Looking at this more closely, while the "actually restricts" relation between types clearly necessitates some subsetting relationship between the assertions defined on the two types, I believe that this relationship always exists in places where the "actually restricts" relation is appealed to.
> This constraint appears to be true by definition. Is it true by definition in "born binary" components? I would think not. Noah
You're right, Noah. Bug withdrawn.
I think your remarks on the choice of a sub-list vs. a subset relation between base and derived type, and on the fact that no equality relation has been defined by XPath 2.0 for XPath expressions, are astute and deserve an answer. On the other hand, I think the current design is defensible, and worth explaining. We often use lists instead of sets for components which may lack names, in order to ensure that we can generate SCDs (schema component designators) for them; indeed, XML Schema 1.1 has changed some components (e.g. annotations) from set to list precisely for that reason. But because lists don't require de-duping, they also allow us to avoid the question of XPath identity and assertion. If the same assertion occurs more than once in a list, no harm is done.

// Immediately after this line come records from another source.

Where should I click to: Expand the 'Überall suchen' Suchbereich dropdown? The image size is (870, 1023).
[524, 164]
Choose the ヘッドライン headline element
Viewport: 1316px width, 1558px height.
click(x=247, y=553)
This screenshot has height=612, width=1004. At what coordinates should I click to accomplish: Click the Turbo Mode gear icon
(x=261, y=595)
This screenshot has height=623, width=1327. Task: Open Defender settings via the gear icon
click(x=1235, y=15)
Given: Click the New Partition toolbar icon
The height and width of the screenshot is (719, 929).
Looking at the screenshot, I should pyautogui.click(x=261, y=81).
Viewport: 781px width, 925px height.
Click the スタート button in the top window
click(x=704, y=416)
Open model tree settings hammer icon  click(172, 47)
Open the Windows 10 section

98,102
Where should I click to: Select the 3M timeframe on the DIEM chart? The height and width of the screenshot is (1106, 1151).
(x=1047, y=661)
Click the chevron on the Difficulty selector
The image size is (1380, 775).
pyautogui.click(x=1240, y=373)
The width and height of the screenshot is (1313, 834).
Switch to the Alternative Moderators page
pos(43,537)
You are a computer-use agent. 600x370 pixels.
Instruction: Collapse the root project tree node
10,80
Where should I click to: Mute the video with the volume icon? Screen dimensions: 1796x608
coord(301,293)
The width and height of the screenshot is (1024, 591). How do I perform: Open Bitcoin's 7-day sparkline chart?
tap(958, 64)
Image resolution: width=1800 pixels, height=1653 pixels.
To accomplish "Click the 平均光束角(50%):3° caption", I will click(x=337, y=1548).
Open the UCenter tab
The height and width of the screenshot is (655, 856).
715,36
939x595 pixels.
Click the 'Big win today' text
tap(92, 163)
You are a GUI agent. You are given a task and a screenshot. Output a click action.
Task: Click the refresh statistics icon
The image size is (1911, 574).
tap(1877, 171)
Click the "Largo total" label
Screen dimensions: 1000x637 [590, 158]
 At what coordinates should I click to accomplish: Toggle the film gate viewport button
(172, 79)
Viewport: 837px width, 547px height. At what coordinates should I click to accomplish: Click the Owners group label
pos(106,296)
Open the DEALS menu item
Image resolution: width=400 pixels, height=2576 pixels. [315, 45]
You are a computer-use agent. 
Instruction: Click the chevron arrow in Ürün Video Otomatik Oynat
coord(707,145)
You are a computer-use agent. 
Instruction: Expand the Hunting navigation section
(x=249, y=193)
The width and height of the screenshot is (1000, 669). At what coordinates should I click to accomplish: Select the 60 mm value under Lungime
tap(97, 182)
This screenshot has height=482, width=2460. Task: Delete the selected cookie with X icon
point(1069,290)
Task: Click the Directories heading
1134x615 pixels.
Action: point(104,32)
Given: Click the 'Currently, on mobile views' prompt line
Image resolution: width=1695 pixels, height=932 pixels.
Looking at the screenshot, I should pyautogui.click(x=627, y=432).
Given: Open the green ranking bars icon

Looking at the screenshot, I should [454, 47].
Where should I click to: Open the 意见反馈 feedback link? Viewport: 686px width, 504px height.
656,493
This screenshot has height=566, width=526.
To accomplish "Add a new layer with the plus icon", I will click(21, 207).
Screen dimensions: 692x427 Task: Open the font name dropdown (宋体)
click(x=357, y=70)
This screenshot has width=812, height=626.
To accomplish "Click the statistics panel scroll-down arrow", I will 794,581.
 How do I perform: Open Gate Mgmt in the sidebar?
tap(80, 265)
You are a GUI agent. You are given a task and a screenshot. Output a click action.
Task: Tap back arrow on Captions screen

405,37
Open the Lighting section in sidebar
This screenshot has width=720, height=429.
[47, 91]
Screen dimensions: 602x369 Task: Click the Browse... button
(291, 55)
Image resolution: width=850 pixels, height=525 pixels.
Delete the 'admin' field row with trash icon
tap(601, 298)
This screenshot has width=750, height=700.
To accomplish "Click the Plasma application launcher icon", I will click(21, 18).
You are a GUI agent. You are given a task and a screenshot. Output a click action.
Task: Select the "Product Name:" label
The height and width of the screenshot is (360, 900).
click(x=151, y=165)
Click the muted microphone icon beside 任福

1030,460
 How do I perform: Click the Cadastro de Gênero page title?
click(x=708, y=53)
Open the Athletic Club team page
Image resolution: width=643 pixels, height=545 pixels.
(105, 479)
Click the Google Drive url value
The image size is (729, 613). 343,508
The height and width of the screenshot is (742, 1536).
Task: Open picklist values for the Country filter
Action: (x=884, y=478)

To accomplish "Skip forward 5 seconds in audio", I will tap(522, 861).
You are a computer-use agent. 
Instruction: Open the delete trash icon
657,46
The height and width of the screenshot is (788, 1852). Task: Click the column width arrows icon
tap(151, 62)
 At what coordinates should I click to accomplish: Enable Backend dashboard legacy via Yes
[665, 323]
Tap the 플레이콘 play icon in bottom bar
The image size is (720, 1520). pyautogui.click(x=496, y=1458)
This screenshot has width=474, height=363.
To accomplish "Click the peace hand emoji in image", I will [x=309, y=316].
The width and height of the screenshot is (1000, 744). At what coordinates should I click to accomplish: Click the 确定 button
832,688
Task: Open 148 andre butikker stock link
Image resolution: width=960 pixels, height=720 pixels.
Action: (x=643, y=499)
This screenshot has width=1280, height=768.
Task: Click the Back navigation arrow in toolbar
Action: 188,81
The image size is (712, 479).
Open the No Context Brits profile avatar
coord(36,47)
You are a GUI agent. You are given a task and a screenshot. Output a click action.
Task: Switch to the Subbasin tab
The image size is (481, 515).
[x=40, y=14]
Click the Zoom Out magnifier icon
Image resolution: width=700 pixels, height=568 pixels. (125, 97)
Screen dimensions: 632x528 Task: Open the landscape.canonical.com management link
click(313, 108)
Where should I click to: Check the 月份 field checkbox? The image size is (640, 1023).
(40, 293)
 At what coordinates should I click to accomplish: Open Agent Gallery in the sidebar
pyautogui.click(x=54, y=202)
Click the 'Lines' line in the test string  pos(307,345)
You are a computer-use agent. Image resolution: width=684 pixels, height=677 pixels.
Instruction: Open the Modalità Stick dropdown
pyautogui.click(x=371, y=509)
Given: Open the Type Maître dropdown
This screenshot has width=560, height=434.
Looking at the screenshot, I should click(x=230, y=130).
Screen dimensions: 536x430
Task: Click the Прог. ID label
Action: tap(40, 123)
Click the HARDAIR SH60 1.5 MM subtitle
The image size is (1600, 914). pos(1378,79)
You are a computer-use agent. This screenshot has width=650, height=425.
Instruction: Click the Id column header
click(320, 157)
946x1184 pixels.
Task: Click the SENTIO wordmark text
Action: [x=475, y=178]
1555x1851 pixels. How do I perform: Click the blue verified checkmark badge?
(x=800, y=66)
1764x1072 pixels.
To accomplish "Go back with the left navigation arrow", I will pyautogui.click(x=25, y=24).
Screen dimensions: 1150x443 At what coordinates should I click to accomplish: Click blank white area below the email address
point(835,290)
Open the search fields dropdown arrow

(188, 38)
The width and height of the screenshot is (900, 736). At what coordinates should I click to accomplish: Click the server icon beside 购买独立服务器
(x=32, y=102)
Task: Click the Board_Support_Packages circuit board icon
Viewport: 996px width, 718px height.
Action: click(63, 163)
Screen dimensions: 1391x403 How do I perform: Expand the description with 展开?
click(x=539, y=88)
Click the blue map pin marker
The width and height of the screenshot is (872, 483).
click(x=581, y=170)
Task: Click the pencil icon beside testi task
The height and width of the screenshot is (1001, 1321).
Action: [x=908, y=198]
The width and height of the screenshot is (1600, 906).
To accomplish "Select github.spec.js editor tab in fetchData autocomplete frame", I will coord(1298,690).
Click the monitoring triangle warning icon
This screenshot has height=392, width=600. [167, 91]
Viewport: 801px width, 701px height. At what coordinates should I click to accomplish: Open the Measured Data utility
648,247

A smart implementation may notice that an assertion is identical to, or guaranteed to have the same answer as, some assertion already checked; a naive implementation may save itself the trouble of detecting identity or equality or equivalence among XPath expressions, at the expense of possibly checking the same thing more than once. That is, it is safe to treat each distinct assertion element as providing a distinct assertion. If it becomes important to formulate an identity condition for assertions, I would incline to treat XPath expressions as strings and say that assertions X and Y are the same assertion if and only if they are the same sequence of characters, in the infoset of the schema document. Distinct XPath expressions may, on this account, have essentially the same parse tree if they vary only in whitespace and comments, and XPath expressions with larger differences may have the same abstract syntax tree or be guaranteed to return the same results. We should probably make clearer that the XPath expression in the {test} property is formally a sequence of characters. That could be done by changing the words {test} A restricted XPath expression corresponding to the actual value of the test [attribute]. to {test} The actual value of the test [attribute]; this will invariably be an XPath expression. I won't reopen this bug to track that idea, though.
>I would incline to treat XPath expressions as strings and say that assertions X and Y are the same assertion if and only if they are the same sequence of characters That's not actually a sufficient condition: the two XPath expressions must also have the same static context (for example, in-scope namespace bindings).